3. Use Case Description

In the final semester of a Bachelor of Arts program in Culture and Social Sciences, students must write their respective term papers based on what they have learned in several previous Media Education and Media Pedagogy courses. This semester is research-oriented and divided into three phases. The ifrst is the preparation phase (see the left side of Fig. 1), in which students independently work on the course modules’ learning material. Students are suggested to reflect on their learning with a short text summary, including answering questions about the learning content, their thematic interests, possible real-life cases, any confusion or contradiction, etc. This process can inspire students to form initial ideas for their term papers, especially on a research topic and related research questions. The result of this phase is a short text that defines and describes their choices of topics and research questions and that they are ready for discussion with teachers. Second, in the interaction phase (see the right side of Fig. 1), students intensively discuss their ideas with teachers and revise the ideas with evolutionary and iterative feedback until agreement is reached. The interactions between teachers and students are 1:1 tutoring via the Moodle forum. Finally, students can start the writing process independently (3rd phase), constituting their examination performance.

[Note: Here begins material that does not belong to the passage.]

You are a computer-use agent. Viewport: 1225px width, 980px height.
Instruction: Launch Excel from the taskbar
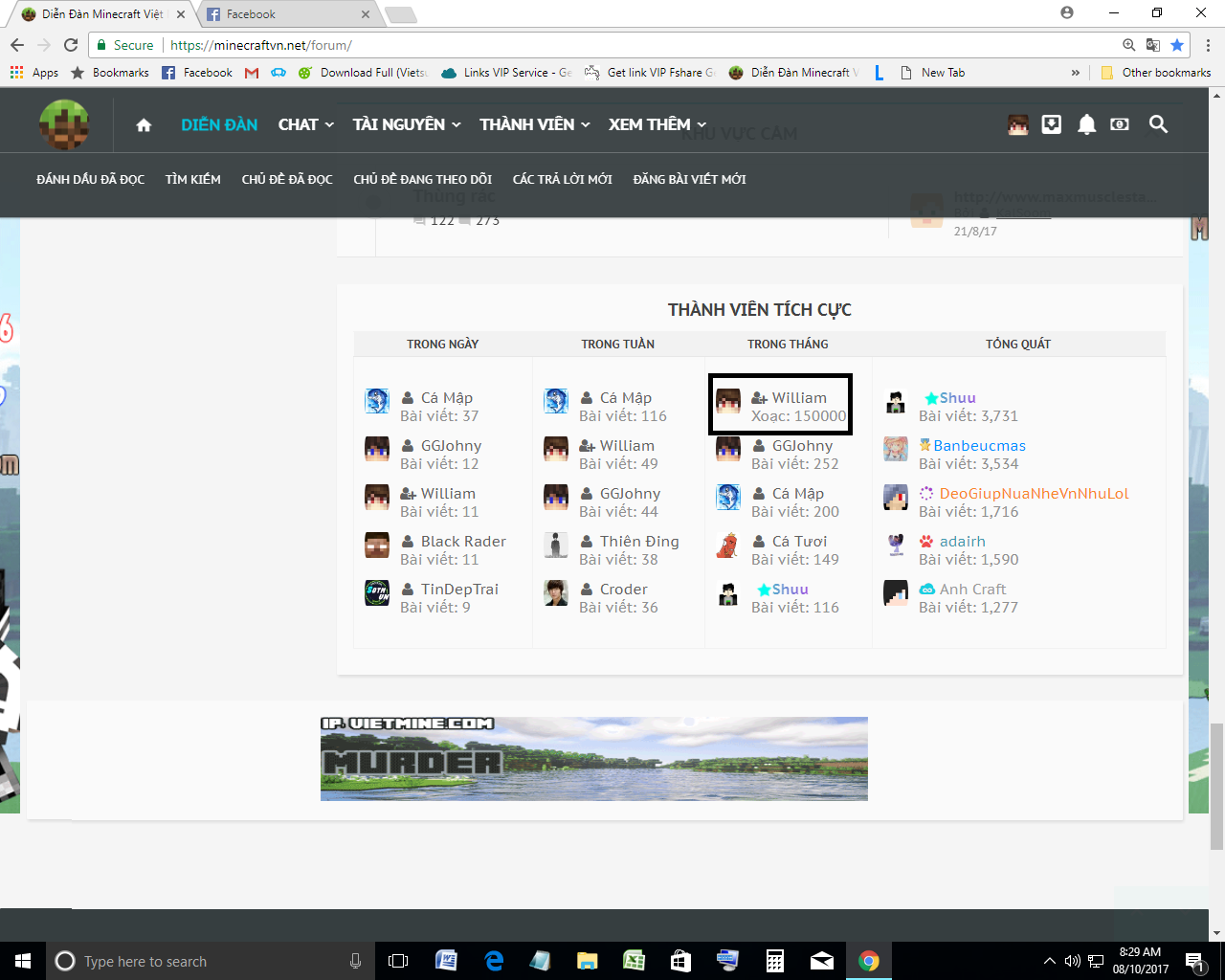[x=634, y=960]
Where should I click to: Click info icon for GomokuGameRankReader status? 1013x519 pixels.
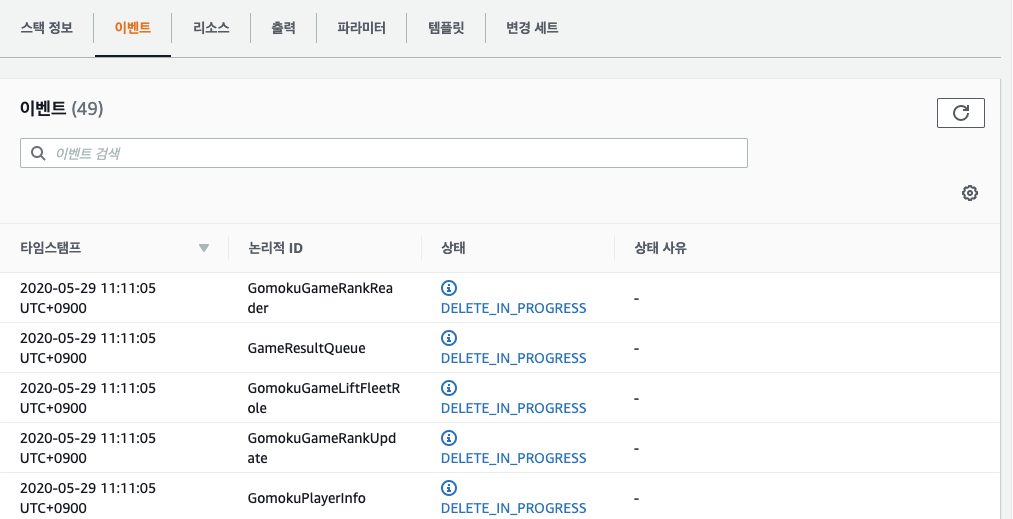(x=449, y=288)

In such a use case, students have an exceptionally high need for personal support in formulating questions and finding/selecting topics for their term papers. Currently, the aforementioned interaction process consumes a great deal of the tutor’s time to maintain high satisfaction with the student’s 1:1 support. Besides, for teachers, the constant answering of recurring questions and constant feedback on repetitive mistakes made by students are detrimental and heavy burdens. This also leaves less time for research-promoting, stimulating interaction in 1:1 supervision.

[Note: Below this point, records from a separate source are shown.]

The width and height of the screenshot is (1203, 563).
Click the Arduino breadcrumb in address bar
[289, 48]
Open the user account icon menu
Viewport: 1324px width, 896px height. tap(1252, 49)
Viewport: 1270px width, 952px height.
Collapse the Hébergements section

The Moodle forum data previously collected from the two semesters of 2021 allowed some pre-analysis of 1:1 supervision: for approximately 70 students, there are, on average, some 13 ∼ 15 interactions with each teacher. Moreover, the feedback and recommendations collected from three teachers are also available for further analysis. Therefore, for this use case, we propose an RS to achieve the following goals, • to provide high-quality instant and personal feedback and recommendations to students’ term paper proposals, and to inspire them to work on their term papers more diligently. • to address recurring questions and errors and to support students in their term paper preparation process. • to free up instructor time and resources for more in-depth and substantial supervisory support of the students.

3.1. Use Case Example

Although not a single example can cover all the scenarios of the use case, here are two concrete examples from students (see Fig. 2) and a teacher’s first feedback to the Example A with manual annotations (by using the labeling tool, named Label Studio, see Fig. 3). As shown, the student has proposed a research topic on “learning analytics and gamification" and planned to address three related questions inside the term paper later, e.g., “How can gamification be supported by learning analytics? ", or “Does gamification lead to increased motivation to learn?".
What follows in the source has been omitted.